Unsure which type of beef will work best for your desired plate? There are many different options available today, each with its own unique characteristics. While certain types of beef are of the highest quality, that's not the only factor to consider when deciding which one you want to choose for your meal. With a variety of flavor profiles and textures, you'll want to think about which type of beef is the best match for your own unique tastes. In this guide, you'll discover more details about different types of beef to help you make the right selection.
Authentic Japanese Wagyu beef is considered to be the finest beef in the world. It comes from four specific breeds of cattle that are raised exclusively in Japan. Dedicated ranchers maintain a very precise diet and exercise regimen and ensure that the ideal environmental conditions are provided, resulting in premium beef that's incredibly tender and juicy.
The exquisite marbling is what truly sets Japanese Wagyu beef apart. The intricate fat marbling looks like thin white webs or veins across the entire piece. Instead of a chewy cap, the fat marbling is more consistently integrated, creating a uniform pink color. These characteristics make Japanese Wagyu steaks taste luscious and buttery, with a subtle umami flavor.
There are other variations of the Wagyu beef available. Each has its own distinct characteristics due to differences in bloodlines, diet and the location where the cattle are raised. Two of the most well-known varieties of Wagyu beef include:
- American Wagyu: This type of Wagyu beef comes from crossbreeding Japanese cattle with Black Angus cattle. American Wagyu beef has slightly less marbling compared to Japanese Wagyu and a heartier beef flavor.
- Australian Wagyu: Japanese cattle are crossed with Black Angus cattle to create this type of beef. Australian Wagyu beef will be at least 93% Japanese Wagyu genetics.
Kobe beef is one of the most widely known varieties of premium beef. Many people don't realize that Kobe beef is just one type of genuine Japanese Wagyu beef. So while all Kobe beef is Wagyu beef, not all Wagyu is Kobe beef.
Kobe beef must come from cattle of the Tajima gyu bloodline which have been born, fed and processed in Hyogo Prefecture in Japan. The beef must also meet very specific grading standards in terms of qualities like beef quality and firmness.Besides Kobe beef, some of the other types of Japanese Wagyu beef include:
- Hokkaido Wagyu, from Hokkaido Prefecture, the largest and northernmost island of Japan. The cattle are raised in open, free-air-flowing environments and fed for 600 to 650 days.
- Miyazakigyu, from Miyazaki Prefecture. The cattle eat a precise diet of wheat, rice, corn, barley and other grains to promote "shimofuri," which is the high-quality fat content we refer to as marbling.
- Motobu Gyu, from Okinawa Prefecture. The cattle consume a unique diet that includes fermented brewer's grains and molasses from Orion Beer, creating a unique type of cattle feed that's rich in fiber and easy to digest.

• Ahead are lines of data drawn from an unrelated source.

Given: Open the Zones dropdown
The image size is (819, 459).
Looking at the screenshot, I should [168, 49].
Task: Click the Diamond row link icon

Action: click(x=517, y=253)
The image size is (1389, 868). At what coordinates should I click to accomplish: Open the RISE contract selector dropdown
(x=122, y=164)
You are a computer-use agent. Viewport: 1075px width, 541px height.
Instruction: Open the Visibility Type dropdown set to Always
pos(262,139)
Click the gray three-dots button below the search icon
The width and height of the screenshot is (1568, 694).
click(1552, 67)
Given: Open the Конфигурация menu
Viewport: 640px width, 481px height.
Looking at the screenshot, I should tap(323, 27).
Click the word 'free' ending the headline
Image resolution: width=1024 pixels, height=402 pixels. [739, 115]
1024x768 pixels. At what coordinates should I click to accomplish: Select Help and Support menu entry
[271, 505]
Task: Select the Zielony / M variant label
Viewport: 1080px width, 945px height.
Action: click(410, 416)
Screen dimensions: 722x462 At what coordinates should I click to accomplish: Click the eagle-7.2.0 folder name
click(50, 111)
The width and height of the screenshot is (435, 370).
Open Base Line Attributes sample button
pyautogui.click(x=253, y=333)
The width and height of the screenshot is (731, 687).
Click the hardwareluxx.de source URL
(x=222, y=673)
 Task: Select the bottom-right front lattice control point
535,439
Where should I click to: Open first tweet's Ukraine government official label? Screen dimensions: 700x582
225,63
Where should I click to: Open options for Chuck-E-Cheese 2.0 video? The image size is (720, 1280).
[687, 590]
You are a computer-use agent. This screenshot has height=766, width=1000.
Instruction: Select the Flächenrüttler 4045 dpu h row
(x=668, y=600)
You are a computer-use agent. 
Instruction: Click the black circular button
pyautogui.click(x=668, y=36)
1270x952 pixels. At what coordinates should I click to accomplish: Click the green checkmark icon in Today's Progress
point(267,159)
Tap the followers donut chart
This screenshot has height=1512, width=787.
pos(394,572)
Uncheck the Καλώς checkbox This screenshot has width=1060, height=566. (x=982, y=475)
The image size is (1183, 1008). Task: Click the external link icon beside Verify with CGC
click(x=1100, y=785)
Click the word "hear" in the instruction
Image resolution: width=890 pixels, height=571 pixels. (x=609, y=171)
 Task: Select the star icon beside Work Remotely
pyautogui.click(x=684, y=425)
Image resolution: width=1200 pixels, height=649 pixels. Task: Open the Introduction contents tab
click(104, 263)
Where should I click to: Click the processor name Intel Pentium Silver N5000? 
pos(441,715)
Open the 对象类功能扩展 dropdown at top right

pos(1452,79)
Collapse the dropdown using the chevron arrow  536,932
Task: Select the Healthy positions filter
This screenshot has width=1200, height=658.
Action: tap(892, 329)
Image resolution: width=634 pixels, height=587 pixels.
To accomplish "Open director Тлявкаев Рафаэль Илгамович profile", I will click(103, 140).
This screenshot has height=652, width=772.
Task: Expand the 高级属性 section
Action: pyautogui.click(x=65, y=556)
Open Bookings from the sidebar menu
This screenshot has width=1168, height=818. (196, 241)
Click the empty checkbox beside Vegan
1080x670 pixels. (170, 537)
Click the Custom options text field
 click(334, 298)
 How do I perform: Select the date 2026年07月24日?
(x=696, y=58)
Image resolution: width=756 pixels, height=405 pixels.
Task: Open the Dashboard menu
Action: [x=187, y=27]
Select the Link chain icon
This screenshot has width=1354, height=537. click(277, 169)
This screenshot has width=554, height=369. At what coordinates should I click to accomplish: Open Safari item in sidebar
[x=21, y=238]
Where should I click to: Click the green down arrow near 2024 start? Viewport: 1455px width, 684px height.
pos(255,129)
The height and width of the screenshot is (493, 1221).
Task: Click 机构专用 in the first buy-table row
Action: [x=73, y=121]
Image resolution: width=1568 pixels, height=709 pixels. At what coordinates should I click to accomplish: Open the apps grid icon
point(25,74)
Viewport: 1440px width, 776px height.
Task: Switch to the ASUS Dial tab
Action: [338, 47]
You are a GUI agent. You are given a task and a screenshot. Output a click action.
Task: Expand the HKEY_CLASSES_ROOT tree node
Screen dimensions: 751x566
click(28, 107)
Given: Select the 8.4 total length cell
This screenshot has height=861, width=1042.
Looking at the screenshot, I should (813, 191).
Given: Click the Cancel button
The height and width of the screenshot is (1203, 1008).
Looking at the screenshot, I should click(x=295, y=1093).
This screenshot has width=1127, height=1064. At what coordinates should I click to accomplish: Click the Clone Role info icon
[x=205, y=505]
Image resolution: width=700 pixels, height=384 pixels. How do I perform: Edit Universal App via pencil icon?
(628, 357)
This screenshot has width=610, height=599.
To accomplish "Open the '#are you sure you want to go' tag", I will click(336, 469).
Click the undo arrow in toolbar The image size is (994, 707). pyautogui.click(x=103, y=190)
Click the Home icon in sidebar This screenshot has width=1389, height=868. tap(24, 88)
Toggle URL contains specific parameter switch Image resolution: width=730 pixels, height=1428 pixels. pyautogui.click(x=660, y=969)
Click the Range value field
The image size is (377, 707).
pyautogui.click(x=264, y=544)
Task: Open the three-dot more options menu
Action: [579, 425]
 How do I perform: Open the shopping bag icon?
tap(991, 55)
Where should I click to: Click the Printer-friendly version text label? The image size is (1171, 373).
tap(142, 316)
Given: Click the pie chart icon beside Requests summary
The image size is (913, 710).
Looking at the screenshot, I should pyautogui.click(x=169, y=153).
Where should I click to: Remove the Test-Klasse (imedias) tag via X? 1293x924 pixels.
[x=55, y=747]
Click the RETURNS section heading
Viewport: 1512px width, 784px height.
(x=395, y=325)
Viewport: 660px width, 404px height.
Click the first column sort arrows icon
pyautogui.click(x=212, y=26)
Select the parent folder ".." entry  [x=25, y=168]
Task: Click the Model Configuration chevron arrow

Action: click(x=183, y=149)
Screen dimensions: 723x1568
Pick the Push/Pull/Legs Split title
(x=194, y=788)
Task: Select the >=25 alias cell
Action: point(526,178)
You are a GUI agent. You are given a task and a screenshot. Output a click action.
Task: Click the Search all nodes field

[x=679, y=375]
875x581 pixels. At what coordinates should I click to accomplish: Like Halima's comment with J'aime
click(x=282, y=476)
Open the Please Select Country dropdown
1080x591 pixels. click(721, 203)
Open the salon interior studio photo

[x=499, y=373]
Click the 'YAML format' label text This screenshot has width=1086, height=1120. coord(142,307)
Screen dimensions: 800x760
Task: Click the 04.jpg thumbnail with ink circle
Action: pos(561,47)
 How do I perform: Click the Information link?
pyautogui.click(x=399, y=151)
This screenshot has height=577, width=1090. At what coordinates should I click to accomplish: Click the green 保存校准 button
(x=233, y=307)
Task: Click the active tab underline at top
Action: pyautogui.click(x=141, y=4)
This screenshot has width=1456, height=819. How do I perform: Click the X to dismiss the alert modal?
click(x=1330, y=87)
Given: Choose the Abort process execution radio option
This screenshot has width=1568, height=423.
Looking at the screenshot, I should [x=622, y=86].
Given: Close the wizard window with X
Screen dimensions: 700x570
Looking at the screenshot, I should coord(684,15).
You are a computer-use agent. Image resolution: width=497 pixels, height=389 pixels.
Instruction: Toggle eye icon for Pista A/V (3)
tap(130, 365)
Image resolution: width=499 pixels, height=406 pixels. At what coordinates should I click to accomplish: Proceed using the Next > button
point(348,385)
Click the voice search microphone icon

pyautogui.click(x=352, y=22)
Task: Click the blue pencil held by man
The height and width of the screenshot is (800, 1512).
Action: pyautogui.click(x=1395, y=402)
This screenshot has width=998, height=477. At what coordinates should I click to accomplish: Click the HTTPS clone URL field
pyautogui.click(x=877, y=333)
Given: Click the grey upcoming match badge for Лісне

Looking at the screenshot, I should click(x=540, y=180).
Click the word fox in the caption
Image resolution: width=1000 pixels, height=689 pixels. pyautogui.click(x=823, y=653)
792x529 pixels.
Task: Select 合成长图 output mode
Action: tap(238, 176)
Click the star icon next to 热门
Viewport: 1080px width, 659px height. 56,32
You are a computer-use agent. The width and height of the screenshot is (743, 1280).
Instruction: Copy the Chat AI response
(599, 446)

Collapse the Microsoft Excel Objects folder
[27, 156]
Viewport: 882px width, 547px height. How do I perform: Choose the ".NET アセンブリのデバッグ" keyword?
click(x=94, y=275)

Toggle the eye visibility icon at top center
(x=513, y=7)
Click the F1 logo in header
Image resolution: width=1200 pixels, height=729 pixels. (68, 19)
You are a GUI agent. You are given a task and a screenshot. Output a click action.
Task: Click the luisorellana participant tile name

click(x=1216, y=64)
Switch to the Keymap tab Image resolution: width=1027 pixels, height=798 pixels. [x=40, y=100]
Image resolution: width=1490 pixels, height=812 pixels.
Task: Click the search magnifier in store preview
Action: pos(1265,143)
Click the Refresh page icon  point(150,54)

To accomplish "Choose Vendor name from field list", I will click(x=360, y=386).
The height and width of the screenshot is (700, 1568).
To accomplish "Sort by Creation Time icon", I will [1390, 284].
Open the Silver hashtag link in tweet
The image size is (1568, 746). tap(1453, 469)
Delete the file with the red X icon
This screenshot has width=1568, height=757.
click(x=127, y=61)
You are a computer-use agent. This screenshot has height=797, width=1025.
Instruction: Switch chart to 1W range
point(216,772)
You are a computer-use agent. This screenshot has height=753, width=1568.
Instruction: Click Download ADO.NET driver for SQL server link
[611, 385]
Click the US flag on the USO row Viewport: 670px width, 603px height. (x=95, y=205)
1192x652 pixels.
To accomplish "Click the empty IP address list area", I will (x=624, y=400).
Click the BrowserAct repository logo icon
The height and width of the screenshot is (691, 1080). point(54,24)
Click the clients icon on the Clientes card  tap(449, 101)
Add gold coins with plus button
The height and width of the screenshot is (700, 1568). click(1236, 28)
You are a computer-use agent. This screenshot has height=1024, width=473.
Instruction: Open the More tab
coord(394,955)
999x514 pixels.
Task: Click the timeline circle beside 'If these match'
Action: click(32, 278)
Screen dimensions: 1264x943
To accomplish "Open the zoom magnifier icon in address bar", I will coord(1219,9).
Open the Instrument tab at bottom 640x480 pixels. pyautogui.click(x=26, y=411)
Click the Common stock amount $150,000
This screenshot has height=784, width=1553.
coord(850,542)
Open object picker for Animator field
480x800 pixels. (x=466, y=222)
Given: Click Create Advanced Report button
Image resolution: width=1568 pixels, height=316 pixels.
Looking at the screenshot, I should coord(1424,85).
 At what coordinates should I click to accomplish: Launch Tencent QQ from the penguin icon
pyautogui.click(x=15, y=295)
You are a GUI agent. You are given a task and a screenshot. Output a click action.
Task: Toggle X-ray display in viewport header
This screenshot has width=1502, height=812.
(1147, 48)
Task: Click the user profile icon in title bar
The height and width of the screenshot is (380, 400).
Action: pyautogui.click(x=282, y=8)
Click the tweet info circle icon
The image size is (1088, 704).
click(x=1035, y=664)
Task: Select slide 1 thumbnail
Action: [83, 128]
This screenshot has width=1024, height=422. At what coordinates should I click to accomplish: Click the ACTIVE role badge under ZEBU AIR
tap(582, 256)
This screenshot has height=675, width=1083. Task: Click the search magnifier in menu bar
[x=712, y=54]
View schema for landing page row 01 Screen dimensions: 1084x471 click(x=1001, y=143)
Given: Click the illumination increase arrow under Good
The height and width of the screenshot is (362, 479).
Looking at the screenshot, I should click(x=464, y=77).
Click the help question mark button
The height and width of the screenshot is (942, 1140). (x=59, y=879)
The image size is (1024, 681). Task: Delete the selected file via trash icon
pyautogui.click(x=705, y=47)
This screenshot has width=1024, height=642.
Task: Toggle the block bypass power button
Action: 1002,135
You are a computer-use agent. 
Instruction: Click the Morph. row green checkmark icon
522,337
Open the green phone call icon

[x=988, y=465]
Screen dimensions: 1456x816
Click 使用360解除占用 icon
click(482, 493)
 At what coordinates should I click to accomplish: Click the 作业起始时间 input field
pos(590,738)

- Olive Wagyu, from Shodoshima Island in Kagawa Prefecture. The cattle receive a special feed with a dehydrated and roasted mulch of olives. This produces higher levels of oleic acid and yellowed fat marbling, creating a slightly nutty taste.
- Takamori Drunken Wagyu, from Yamaguchi Prefecture. The cattle eat a special mash made from Dassai Sake. Takamori Drunken Wagyu tends to have a tender, silky texture with a flavor that's a bit sweeter and lighter.
Like Wagyu beef, Angus beef is named for the specific breed of cattle from which it originates. Angus cattle were first bred in Scotland and later brought to the United States in the 1870s. Today, it's the most popular breed of cattle in the U.S. - specifically Black Angus cattle. There is also a Red Angus breed, but it's much rarer than Black Angus cattle.
Angus beef is known for its excellent marbling. It's not as consistent throughout the beef as with Wagyu beef. However, there is still ample fat marbling to ensure that the beef remains moist when cooking, especially at high temperatures. Angus beef is also known for having a hearty, beefy flavor that is normally associated with steaks sourced in America.
USDA Prime Beef
USDA Prime beef is beef that has received the top available quality grade from the United States Department of Agriculture. In order to achieve this label, the beef must meet specific quality standards. For example, USDA Prime beef must come from well-fed beef cattle with abundant marbling. This highest quality grade from the USDA is also based on the beef's tenderness, juiciness and flavor. Less than 2% of all beef produced in the U.S. earns the USDA Prime designation.
There are two other beef grades available from this government-regulated department. USDA Choice beef is considered high quality, but with less marbling than USDA Prime beef. Select beef is leaner than the higher grades and has less marbling than Prime and Choice beef. It is the least tender of the three available grades.